#### [TO DO]
According to the SBS News excerpt below, who took the photograph of Matouq?

#### [TEXT]
|---|

Like most news organisations around the world, SBS News does not have its own reporters on the ground in Gaza, and sources information, photography and footage from various news agencies such as Reuters, Agence France-Presse and Getty as well as directly from freelance operators.
When SBS News sent an inquiry to Getty Images about the photograph, a statement from the Anadolu Agency was provided in response. It said the agency had reviewed the photograph of Matouq, which was taken by freelance journalist Ahmed Jihad Ibrahim al-Arini.
The response included a statement attributed to the child’s mother to clarify the situation.
“At three months old, he suffered from muscle weakness [hypotonia]. Through physiotherapy, he fully recovered and continued normal development. Before we were displaced from Jabalia, he was healthy, smiling, and cheerful,” the statement said.
“However, after displacement, due to the food and medicine crisis —particularly the lack of milk — his condition began to deteriorate.”

|---|

#### [DATASET EXTRACT]
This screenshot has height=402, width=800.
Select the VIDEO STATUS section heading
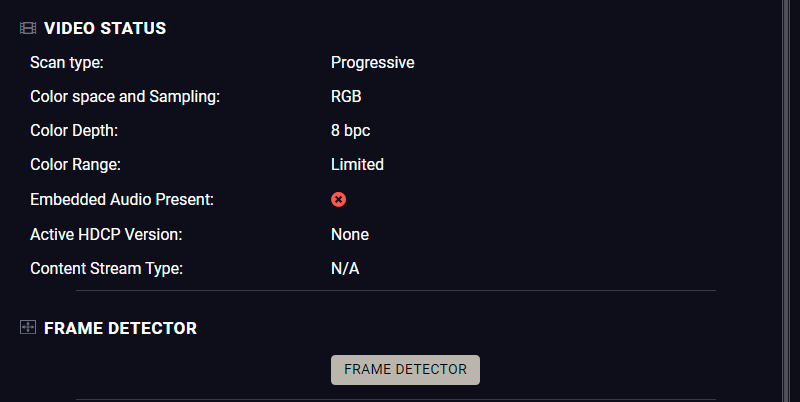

|---|

#### [RESULT OF THE EXERCISE]
Freelance journalist Ahmed Jihad Ibrahim al-Arini took the photograph.